◆ Task to complete: Swap "Instruction" for "Goal" throughout the lines below, keeping everything else the same.

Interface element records
__________

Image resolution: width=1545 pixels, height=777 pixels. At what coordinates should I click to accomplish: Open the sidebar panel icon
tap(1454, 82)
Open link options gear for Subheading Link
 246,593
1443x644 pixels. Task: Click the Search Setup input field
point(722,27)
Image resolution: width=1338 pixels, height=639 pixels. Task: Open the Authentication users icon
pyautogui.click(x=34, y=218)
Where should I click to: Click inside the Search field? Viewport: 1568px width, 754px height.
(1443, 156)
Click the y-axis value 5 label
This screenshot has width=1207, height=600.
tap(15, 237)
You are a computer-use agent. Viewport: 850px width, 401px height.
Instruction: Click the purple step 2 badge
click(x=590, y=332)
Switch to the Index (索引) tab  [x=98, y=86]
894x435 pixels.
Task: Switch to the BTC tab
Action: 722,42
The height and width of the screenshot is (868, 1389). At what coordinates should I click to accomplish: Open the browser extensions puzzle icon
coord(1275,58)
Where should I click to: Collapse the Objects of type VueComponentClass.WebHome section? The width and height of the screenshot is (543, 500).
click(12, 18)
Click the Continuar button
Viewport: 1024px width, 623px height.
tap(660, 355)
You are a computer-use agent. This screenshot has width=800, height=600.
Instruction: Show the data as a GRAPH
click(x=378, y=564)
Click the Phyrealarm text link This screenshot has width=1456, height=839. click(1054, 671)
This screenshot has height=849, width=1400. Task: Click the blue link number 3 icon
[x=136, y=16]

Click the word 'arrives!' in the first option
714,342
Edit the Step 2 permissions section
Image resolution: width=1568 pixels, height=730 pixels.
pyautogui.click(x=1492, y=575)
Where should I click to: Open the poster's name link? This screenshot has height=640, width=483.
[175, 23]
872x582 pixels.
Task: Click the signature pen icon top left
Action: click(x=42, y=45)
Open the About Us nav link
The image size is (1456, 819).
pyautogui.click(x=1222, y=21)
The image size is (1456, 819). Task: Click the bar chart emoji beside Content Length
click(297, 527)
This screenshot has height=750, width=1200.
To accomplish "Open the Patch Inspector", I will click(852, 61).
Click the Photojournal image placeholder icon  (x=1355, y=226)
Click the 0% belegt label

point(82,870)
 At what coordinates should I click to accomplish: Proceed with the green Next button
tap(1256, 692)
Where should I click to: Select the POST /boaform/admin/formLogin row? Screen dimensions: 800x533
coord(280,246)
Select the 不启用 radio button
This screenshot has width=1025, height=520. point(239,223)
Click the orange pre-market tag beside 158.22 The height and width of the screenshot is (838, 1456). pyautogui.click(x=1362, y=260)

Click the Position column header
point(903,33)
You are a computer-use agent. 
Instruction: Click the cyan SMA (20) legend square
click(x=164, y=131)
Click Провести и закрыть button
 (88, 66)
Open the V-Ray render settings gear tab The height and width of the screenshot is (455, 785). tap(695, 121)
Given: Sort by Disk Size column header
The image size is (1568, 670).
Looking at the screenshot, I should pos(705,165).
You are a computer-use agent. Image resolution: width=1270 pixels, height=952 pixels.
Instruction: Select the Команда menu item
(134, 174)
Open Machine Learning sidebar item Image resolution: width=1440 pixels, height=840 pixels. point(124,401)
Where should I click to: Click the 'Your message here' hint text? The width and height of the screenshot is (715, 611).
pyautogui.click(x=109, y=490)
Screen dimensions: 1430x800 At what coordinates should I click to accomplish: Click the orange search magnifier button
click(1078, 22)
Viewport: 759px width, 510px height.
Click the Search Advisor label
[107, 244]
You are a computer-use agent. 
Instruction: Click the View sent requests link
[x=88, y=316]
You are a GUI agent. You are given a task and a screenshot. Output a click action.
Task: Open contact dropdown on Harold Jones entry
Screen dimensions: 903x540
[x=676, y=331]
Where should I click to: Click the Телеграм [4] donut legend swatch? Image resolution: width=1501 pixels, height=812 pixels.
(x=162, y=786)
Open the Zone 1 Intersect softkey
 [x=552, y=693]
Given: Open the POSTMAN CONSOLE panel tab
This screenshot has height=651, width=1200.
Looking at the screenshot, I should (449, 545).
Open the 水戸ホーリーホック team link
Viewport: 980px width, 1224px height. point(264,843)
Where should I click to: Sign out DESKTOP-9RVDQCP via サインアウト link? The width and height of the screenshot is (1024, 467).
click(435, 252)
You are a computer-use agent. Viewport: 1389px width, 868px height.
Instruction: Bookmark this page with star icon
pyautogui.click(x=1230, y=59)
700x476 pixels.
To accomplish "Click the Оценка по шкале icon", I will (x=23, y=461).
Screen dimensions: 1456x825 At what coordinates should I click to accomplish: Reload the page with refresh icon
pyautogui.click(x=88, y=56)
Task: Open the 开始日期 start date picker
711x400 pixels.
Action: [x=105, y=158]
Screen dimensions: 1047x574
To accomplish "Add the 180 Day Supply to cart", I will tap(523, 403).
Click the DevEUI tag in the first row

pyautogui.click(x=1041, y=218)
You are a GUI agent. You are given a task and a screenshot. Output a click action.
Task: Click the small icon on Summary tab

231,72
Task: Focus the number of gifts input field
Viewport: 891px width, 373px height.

__________

◆ Response to the task:
Image resolution: width=1545 pixels, height=777 pixels. At what coordinates should I click to accomplish: Open the sidebar panel icon
tap(1454, 82)
Open link options gear for Subheading Link
 246,593
1443x644 pixels. Task: Click the Search Setup input field
point(722,27)
Image resolution: width=1338 pixels, height=639 pixels. Task: Open the Authentication users icon
pyautogui.click(x=34, y=218)
Where should I click to: Click inside the Search field? Viewport: 1568px width, 754px height.
(1443, 156)
Click the y-axis value 5 label
This screenshot has width=1207, height=600.
tap(15, 237)
You are a computer-use agent. Viewport: 850px width, 401px height.
Goal: Click the purple step 2 badge
click(x=590, y=332)
Switch to the Index (索引) tab  [x=98, y=86]
894x435 pixels.
Task: Switch to the BTC tab
Action: 722,42
The height and width of the screenshot is (868, 1389). At what coordinates should I click to accomplish: Open the browser extensions puzzle icon
coord(1275,58)
Where should I click to: Collapse the Objects of type VueComponentClass.WebHome section? The width and height of the screenshot is (543, 500).
click(12, 18)
Click the Continuar button
Viewport: 1024px width, 623px height.
tap(660, 355)
You are a computer-use agent. This screenshot has width=800, height=600.
Goal: Show the data as a GRAPH
click(x=378, y=564)
Click the Phyrealarm text link This screenshot has width=1456, height=839. click(1054, 671)
This screenshot has height=849, width=1400. Task: Click the blue link number 3 icon
[x=136, y=16]

Click the word 'arrives!' in the first option
714,342
Edit the Step 2 permissions section
Image resolution: width=1568 pixels, height=730 pixels.
pyautogui.click(x=1492, y=575)
Where should I click to: Open the poster's name link? This screenshot has height=640, width=483.
[175, 23]
872x582 pixels.
Task: Click the signature pen icon top left
Action: click(x=42, y=45)
Open the About Us nav link
The image size is (1456, 819).
pyautogui.click(x=1222, y=21)
The image size is (1456, 819). Task: Click the bar chart emoji beside Content Length
click(297, 527)
This screenshot has height=750, width=1200.
To accomplish "Open the Patch Inspector", I will click(852, 61).
Click the Photojournal image placeholder icon  (x=1355, y=226)
Click the 0% belegt label

point(82,870)
 At what coordinates should I click to accomplish: Proceed with the green Next button
tap(1256, 692)
Where should I click to: Select the POST /boaform/admin/formLogin row? Screen dimensions: 800x533
coord(280,246)
Select the 不启用 radio button
This screenshot has width=1025, height=520. point(239,223)
Click the orange pre-market tag beside 158.22 The height and width of the screenshot is (838, 1456). pyautogui.click(x=1362, y=260)

Click the Position column header
point(903,33)
You are a computer-use agent. 
Goal: Click the cyan SMA (20) legend square
click(x=164, y=131)
Click Провести и закрыть button
 (88, 66)
Open the V-Ray render settings gear tab The height and width of the screenshot is (455, 785). tap(695, 121)
Given: Sort by Disk Size column header
The image size is (1568, 670).
Looking at the screenshot, I should pos(705,165).
You are a computer-use agent. Image resolution: width=1270 pixels, height=952 pixels.
Goal: Select the Команда menu item
(134, 174)
Open Machine Learning sidebar item Image resolution: width=1440 pixels, height=840 pixels. point(124,401)
Where should I click to: Click the 'Your message here' hint text? The width and height of the screenshot is (715, 611).
pyautogui.click(x=109, y=490)
Screen dimensions: 1430x800 At what coordinates should I click to accomplish: Click the orange search magnifier button
click(1078, 22)
Viewport: 759px width, 510px height.
Click the Search Advisor label
[107, 244]
You are a computer-use agent. 
Goal: Click the View sent requests link
[x=88, y=316]
You are a GUI agent. You are given a task and a screenshot. Output a click action.
Task: Open contact dropdown on Harold Jones entry
Screen dimensions: 903x540
[x=676, y=331]
Where should I click to: Click the Телеграм [4] donut legend swatch? Image resolution: width=1501 pixels, height=812 pixels.
(x=162, y=786)
Open the Zone 1 Intersect softkey
 [x=552, y=693]
Given: Open the POSTMAN CONSOLE panel tab
This screenshot has height=651, width=1200.
Looking at the screenshot, I should (449, 545).
Open the 水戸ホーリーホック team link
Viewport: 980px width, 1224px height. point(264,843)
Where should I click to: Sign out DESKTOP-9RVDQCP via サインアウト link? The width and height of the screenshot is (1024, 467).
click(435, 252)
You are a computer-use agent. Viewport: 1389px width, 868px height.
Goal: Bookmark this page with star icon
pyautogui.click(x=1230, y=59)
700x476 pixels.
To accomplish "Click the Оценка по шкале icon", I will (x=23, y=461).
Screen dimensions: 1456x825 At what coordinates should I click to accomplish: Reload the page with refresh icon
pyautogui.click(x=88, y=56)
Task: Open the 开始日期 start date picker
711x400 pixels.
Action: [x=105, y=158]
Screen dimensions: 1047x574
To accomplish "Add the 180 Day Supply to cart", I will tap(523, 403).
Click the DevEUI tag in the first row

pyautogui.click(x=1041, y=218)
You are a GUI agent. You are given a task and a screenshot. Output a click action.
Task: Click the small icon on Summary tab

231,72
Task: Focus the number of gifts input field
Viewport: 891px width, 373px height.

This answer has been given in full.